◆ **Do this**
Lay out every line of the entries below as a Markdown table with the columns Row and Text, numbering the lines and skipping blank ones. Leave the pictures out of the answer.

[Start of Record list]

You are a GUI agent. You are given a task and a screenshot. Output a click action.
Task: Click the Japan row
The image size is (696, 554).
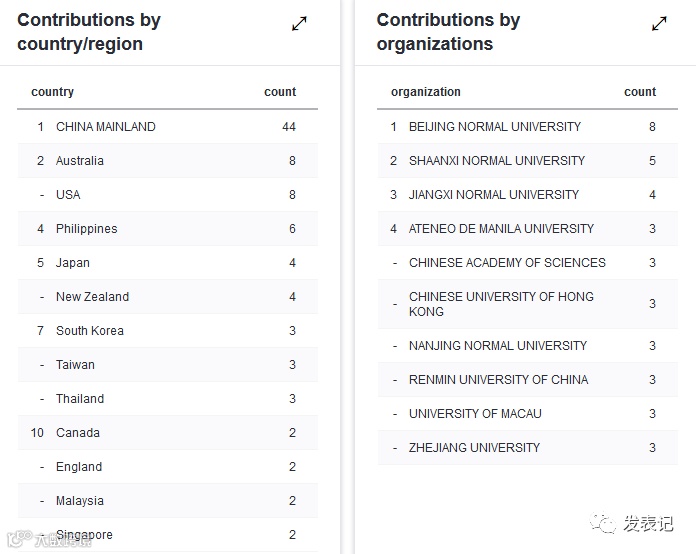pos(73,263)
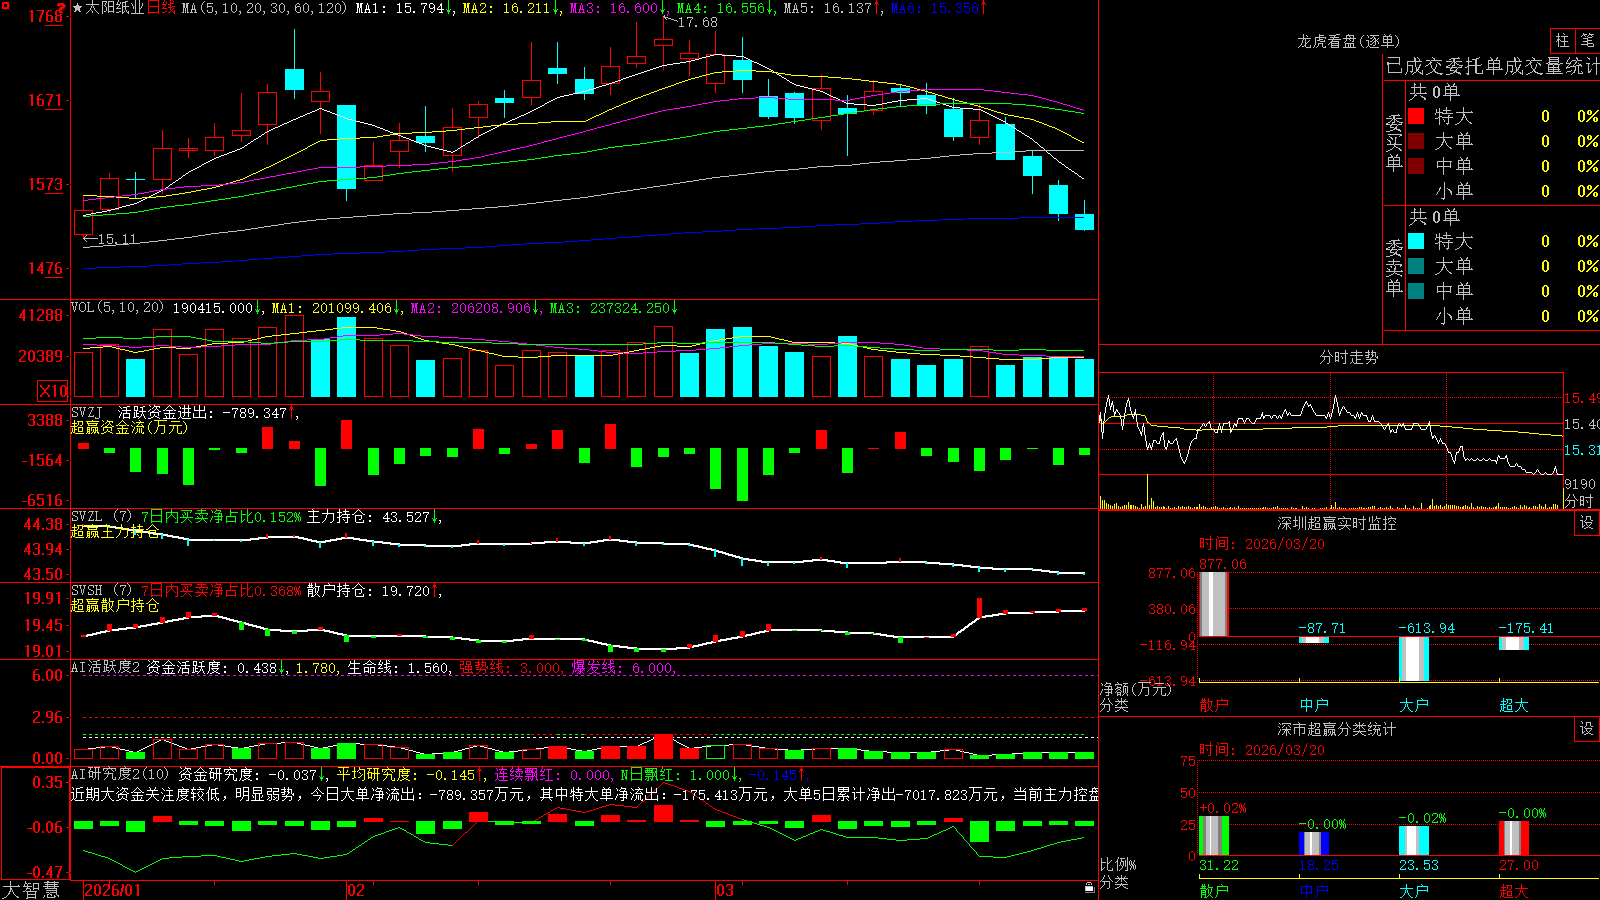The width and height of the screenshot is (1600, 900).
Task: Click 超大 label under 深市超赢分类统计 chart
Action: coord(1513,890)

[End of Record list]

◆ **Worked answer**
| Row | Text |
|---|---|
| 1 | You are a GUI agent. You are given a task and a screenshot. Output a click action. |
| 2 | Task: Click the Japan row |
| 3 | The image size is (696, 554). |
| 4 | pos(73,263) |
| 5 | The width and height of the screenshot is (1600, 900). |
| 6 | Task: Click 超大 label under 深市超赢分类统计 chart |
| 7 | Action: coord(1513,890) |